Previously, we determined the viability of this idea and validated it by building upon the efforts at the IBM Thomas J. Watson Research Center to implement and apply an operational mesoscale prediction system to business problems, dubbed Deep Thunder. We have continued this effort in the New York City metropolitan area in several key ways, working with the emergency management group at a major utility company in the northeastern United States. In particular, we have deployed a coupled modeling system for outage prediction, in which the weather component is derived from a configuration of the WRF-ARW (version 3.1) community numerical weather prediction (NWP) model. It operates in a nested configuration, with the highest resolution at two km resolution focused on the utility's service territory and that of its subsidiaries. The configuration also includes parameterization and selection of physics options appropriate for the range of geography within the service territory from highly urbanized to rural. It produces 84-hour forecasts, which are updated every twelve hours.
Based upon analysis of historical damage events and anecdotal evidence, it is clear that storm-driven disruptions of the overhead distribution network (e.g., poles and wires) are caused by physical interaction of the atmosphere directly with that infrastructure or indirectly via nearby trees. However, reliable modelling with sufficient throughput for operational utilization of such interaction is neither tractable from a computational perspective nor verifiable from observations. Given that and the relative uncertainty in the processes and data, we approached the outage prediction from a stochastic perspective.
Historical observations from a local, relatively dense mesonet operated by AWS Convergence Technologies were analyzed along with data from the utility concerning the characteristics of outage-related infrastructure damage from weather events, as well as the information about the distribution network and local environmental conditions. Data from this mesonet are also utilized to validate and improve the forecasts as well as model tuning. A Quasi-Poisson model was developed to forecast the number of jobs to be dispatched to repair outages for each substation area within the utility's service territory. Since these areas are coarser than the computational grid for the aforementioned WRF configuration, this approach is effectively a statistical upscaling of the weather model to enable estimates for each of the three full days covered by each WRF execution. This approach also incorporates uncertainties in both the weather and outage data. Therefore, the model provides probabilities of outage restoration jobs per substation, which is associated with visualizations that explicitly depict the uncertainty.

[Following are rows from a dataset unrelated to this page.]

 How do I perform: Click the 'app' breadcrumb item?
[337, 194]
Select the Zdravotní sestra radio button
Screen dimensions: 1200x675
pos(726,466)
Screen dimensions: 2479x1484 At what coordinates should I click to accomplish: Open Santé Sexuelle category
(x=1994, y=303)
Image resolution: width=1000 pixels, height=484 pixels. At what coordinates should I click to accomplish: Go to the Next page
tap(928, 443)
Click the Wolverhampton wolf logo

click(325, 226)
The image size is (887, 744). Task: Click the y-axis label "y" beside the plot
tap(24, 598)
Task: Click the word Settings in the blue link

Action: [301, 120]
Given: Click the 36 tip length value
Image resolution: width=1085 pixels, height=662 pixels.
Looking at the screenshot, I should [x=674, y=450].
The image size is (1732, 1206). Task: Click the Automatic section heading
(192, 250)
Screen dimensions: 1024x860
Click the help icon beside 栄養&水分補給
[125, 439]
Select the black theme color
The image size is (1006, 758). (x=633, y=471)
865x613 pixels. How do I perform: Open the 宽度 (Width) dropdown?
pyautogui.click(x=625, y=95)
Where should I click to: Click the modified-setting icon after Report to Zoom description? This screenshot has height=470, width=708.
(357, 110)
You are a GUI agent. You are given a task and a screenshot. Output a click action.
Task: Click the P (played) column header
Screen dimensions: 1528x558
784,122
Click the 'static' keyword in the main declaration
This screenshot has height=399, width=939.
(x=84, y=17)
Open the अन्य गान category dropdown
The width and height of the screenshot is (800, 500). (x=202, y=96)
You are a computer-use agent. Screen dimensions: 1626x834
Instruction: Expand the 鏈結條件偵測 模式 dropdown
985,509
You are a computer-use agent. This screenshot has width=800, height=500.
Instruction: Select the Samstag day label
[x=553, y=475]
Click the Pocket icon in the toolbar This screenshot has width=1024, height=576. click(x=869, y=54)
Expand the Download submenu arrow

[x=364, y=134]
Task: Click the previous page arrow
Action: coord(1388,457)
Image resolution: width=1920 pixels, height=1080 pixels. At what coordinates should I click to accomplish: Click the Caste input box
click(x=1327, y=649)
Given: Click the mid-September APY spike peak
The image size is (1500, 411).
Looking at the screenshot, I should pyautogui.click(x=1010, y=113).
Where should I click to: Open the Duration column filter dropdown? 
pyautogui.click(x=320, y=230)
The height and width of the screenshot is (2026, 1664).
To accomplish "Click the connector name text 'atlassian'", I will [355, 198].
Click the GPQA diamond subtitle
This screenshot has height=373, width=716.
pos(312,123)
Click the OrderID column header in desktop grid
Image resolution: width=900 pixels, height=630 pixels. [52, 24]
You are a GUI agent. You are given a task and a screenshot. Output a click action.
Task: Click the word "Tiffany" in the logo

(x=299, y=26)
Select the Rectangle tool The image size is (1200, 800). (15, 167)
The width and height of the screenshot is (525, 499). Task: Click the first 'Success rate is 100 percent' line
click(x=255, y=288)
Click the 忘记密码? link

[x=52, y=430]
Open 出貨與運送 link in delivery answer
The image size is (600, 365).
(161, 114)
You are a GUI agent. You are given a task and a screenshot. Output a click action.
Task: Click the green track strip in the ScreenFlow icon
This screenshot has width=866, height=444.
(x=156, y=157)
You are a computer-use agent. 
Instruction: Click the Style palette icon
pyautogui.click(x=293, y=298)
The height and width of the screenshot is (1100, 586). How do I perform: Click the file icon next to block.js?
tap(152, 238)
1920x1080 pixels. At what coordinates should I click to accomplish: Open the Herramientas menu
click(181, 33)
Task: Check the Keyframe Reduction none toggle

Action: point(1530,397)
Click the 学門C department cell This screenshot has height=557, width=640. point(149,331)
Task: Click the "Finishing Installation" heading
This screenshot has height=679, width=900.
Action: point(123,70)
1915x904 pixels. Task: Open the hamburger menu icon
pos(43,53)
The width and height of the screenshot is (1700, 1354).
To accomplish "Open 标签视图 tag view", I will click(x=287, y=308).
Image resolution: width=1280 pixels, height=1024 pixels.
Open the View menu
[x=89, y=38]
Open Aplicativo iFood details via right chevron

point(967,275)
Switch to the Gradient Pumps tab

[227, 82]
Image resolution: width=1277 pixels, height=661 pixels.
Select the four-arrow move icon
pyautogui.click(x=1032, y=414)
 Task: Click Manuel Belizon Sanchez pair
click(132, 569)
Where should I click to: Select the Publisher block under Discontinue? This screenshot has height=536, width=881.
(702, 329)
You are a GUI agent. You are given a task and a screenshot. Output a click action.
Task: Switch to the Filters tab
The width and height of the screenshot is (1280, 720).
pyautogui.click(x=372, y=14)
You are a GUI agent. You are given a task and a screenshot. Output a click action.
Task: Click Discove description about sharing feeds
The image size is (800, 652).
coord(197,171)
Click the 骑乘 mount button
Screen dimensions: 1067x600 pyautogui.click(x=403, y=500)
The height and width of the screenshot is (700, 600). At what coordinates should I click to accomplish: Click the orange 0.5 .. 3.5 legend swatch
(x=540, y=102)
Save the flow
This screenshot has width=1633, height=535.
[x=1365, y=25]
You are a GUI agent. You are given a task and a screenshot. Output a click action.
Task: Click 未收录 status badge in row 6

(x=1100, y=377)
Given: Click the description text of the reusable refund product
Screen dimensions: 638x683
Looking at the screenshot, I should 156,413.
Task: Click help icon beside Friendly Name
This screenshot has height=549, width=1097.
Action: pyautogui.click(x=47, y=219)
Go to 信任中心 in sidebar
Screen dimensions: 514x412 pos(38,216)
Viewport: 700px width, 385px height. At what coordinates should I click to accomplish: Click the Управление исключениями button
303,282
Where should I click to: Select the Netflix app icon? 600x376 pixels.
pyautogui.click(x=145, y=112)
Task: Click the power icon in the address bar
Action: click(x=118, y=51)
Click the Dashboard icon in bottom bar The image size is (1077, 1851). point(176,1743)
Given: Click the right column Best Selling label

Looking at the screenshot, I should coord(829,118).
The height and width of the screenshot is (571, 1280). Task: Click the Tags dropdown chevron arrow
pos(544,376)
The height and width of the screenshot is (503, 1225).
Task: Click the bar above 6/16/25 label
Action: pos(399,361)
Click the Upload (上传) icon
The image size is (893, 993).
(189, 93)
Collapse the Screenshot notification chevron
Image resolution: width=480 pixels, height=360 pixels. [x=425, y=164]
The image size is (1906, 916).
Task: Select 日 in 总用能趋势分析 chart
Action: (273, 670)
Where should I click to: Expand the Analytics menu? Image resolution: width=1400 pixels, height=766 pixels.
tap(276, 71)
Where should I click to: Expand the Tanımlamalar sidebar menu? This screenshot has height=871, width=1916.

Based upon the analysis of the historical data, one of the key linkages between outages and severe storms is the magnitude of wind gusts. However, the NWP model does not produce a direct representation of gusts. Therefore, a post-processing model was developed using a Bayesian hierarchical approach, which links the physical model outputs with real observations to create a calibrated, statistical representation of gusts. This model post-processes the sustained wind forecast on the topologically regular output generated by WRF based on the gust observations from the mesonet over time.
We will discuss the on-going work, the overall approach to the problem, some specifics of the solution, and lessons that were learned through the development and deployment. In particular, we will present how the content is being used and how we are evaluating its quality with respect to specific weather events that affect utility operations. This includes the validation methodology used for the weather and damage forecasts and deployment of customized visualizations. We will also discuss the overall effectiveness of our particular approach for these and related applications, issues such as calibration of data and quantifying uncertainty as well as recommendations for future work.